Por fim, a multimodalidade promove a inclusão e a acessibilidade no ambiente educacional. Uma educação verdadeiramente inclusiva exige que todos os alunos, independentemente de suas diferenças cognitivas e sensoriais, tenham acesso equitativo às oportunidades de aprendizado. Ao adaptar tanto o conteúdo quanto os métodos de ensino, as estratégias multimodais garantem que o ambiente escolar seja mais acolhedor e responsivo às necessidades individuais de cada aluno.

3. CONCLUSÃO/CONSIDERAÇÕES FINAIS

A implementação de estratégias multimodais na educação de crianças neuro divergentes é fundamental devido à diversidade de formas com que essas crianças processam informações, interagem com o ambiente e expressam seus conhecimentos. As crianças como aquelas diagnosticadas com Transtorno do Espectro Autista (TEA), Transtorno do Déficit de Atenção e Hiperatividade (TDAH), dislexia, entre outras condições, apresentam padrões de desenvolvimento cognitivo e sensorial que diferem significativamente dos modelos típicos. Consequentemente, a adoção de uma abordagem pedagógica que considere essas variações não é apenas recomendada, mas necessária para promover um aprendizado eficaz e inclusivo.
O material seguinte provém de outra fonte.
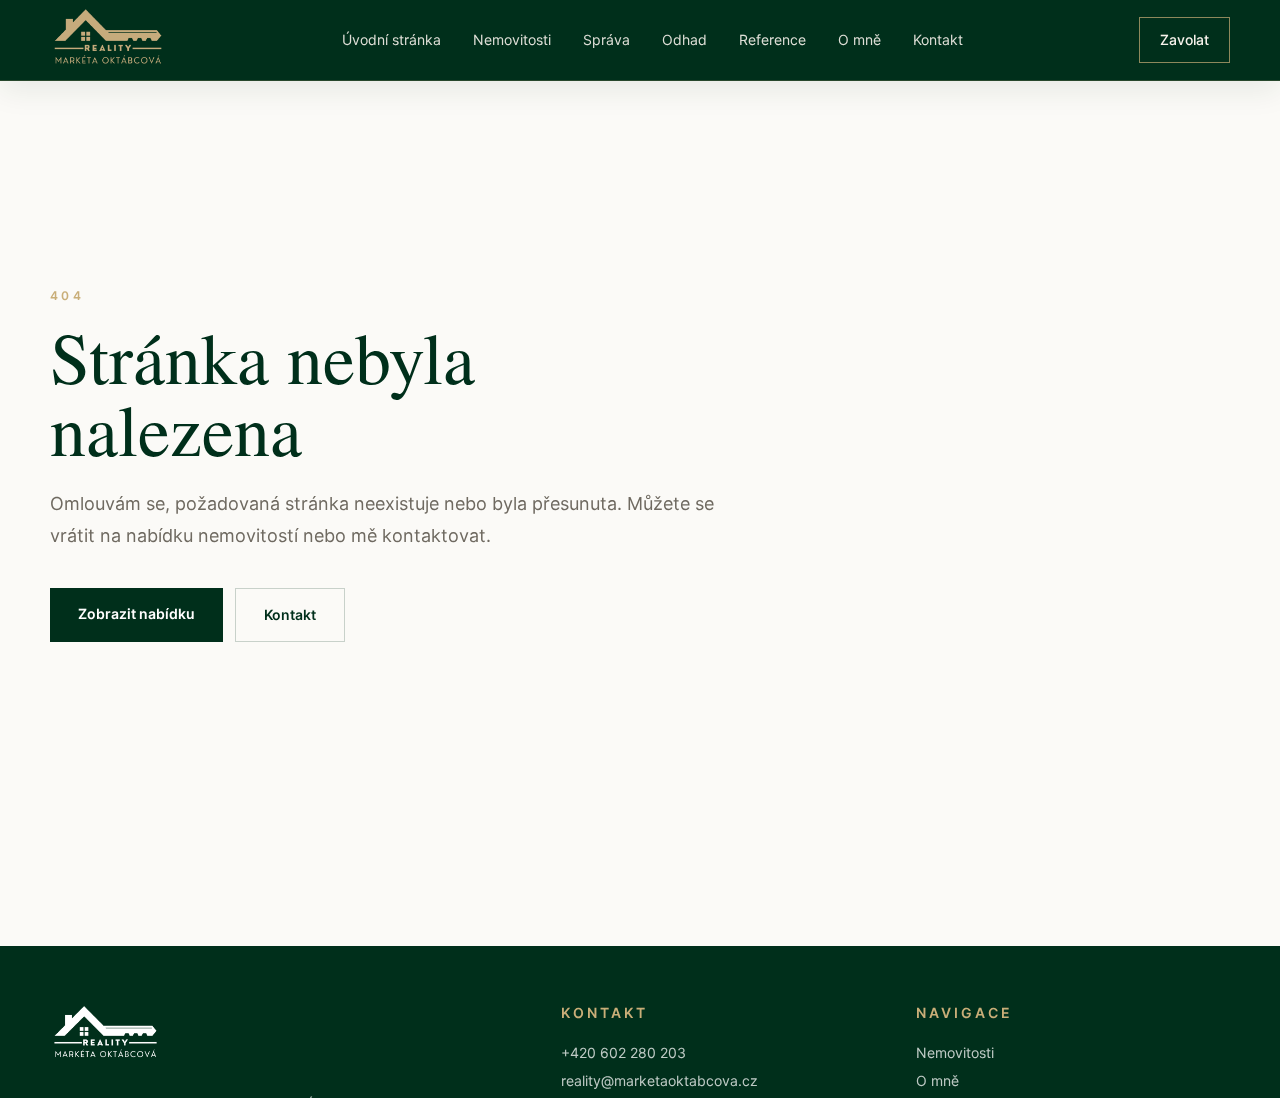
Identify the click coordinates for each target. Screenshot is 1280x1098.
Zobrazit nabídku (136, 613)
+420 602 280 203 (623, 1052)
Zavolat (1184, 39)
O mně (859, 39)
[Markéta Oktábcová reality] (108, 39)
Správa (606, 39)
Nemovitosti (512, 39)
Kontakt (938, 39)
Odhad (684, 39)
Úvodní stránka (391, 39)
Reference (772, 39)
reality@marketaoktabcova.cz (659, 1080)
Dessa forma, conclui-se que as estratégias multimodais são essenciais para a criação de um ambiente educacional que valorize a neurodiversidade, promovendo a aprendizagem de maneira inclusiva e eficaz. Através da incorporação de múltiplos modos de ensino, os educadores podem oferecer um suporte melhor adaptado e robusto, assegurando que cada aluno tenha a oportunidade de atingir seu pleno potencial acadêmico e social.